EXERCISE: Print each of the rows below character for character, keeping their order and changing nothing.

SUPPLIED DATA:
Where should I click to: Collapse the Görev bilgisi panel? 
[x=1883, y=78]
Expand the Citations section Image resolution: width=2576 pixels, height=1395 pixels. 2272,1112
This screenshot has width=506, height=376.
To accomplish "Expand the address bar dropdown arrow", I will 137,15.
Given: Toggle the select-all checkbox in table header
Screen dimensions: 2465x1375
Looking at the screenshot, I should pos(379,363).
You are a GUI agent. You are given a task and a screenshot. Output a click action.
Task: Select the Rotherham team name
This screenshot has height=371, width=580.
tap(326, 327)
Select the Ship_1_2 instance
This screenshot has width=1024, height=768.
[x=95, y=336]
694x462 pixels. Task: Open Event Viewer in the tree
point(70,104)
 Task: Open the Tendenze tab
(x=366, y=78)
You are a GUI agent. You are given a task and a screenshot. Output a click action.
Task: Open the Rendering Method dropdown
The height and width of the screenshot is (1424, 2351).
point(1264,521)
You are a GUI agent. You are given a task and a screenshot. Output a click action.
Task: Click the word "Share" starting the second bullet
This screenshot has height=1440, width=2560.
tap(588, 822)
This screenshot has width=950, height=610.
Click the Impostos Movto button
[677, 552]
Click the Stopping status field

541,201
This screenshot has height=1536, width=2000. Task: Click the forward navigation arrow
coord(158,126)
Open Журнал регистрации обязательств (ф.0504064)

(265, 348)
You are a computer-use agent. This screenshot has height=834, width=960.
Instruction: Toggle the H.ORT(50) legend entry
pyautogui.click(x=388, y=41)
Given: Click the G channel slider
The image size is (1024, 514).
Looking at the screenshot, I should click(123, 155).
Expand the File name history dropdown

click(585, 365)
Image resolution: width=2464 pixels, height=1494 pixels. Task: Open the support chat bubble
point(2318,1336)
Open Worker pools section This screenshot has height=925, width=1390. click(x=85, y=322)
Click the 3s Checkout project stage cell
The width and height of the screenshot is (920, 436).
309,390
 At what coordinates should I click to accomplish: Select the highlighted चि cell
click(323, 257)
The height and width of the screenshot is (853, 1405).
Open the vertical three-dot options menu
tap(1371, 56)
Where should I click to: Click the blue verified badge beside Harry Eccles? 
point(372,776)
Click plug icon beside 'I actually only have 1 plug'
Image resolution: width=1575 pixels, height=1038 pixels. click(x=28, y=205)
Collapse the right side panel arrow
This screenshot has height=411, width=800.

RESPONSE TO THE EXERCISE:
Where should I click to: Collapse the Görev bilgisi panel? 
[x=1883, y=78]
Expand the Citations section Image resolution: width=2576 pixels, height=1395 pixels. 2272,1112
This screenshot has width=506, height=376.
To accomplish "Expand the address bar dropdown arrow", I will 137,15.
Given: Toggle the select-all checkbox in table header
Screen dimensions: 2465x1375
Looking at the screenshot, I should pos(379,363).
You are a GUI agent. You are given a task and a screenshot. Output a click action.
Task: Select the Rotherham team name
This screenshot has height=371, width=580.
tap(326, 327)
Select the Ship_1_2 instance
This screenshot has width=1024, height=768.
[x=95, y=336]
694x462 pixels. Task: Open Event Viewer in the tree
point(70,104)
 Task: Open the Tendenze tab
(x=366, y=78)
You are a GUI agent. You are given a task and a screenshot. Output a click action.
Task: Open the Rendering Method dropdown
The height and width of the screenshot is (1424, 2351).
point(1264,521)
You are a GUI agent. You are given a task and a screenshot. Output a click action.
Task: Click the word "Share" starting the second bullet
This screenshot has height=1440, width=2560.
tap(588, 822)
This screenshot has width=950, height=610.
Click the Impostos Movto button
[677, 552]
Click the Stopping status field

541,201
This screenshot has height=1536, width=2000. Task: Click the forward navigation arrow
coord(158,126)
Open Журнал регистрации обязательств (ф.0504064)

(265, 348)
You are a computer-use agent. This screenshot has height=834, width=960.
Instruction: Toggle the H.ORT(50) legend entry
pyautogui.click(x=388, y=41)
Given: Click the G channel slider
The image size is (1024, 514).
Looking at the screenshot, I should click(123, 155).
Expand the File name history dropdown

click(585, 365)
Image resolution: width=2464 pixels, height=1494 pixels. Task: Open the support chat bubble
point(2318,1336)
Open Worker pools section This screenshot has height=925, width=1390. click(x=85, y=322)
Click the 3s Checkout project stage cell
The width and height of the screenshot is (920, 436).
309,390
 At what coordinates should I click to accomplish: Select the highlighted चि cell
click(323, 257)
The height and width of the screenshot is (853, 1405).
Open the vertical three-dot options menu
tap(1371, 56)
Where should I click to: Click the blue verified badge beside Harry Eccles? 
point(372,776)
Click plug icon beside 'I actually only have 1 plug'
Image resolution: width=1575 pixels, height=1038 pixels. click(x=28, y=205)
Collapse the right side panel arrow
This screenshot has height=411, width=800.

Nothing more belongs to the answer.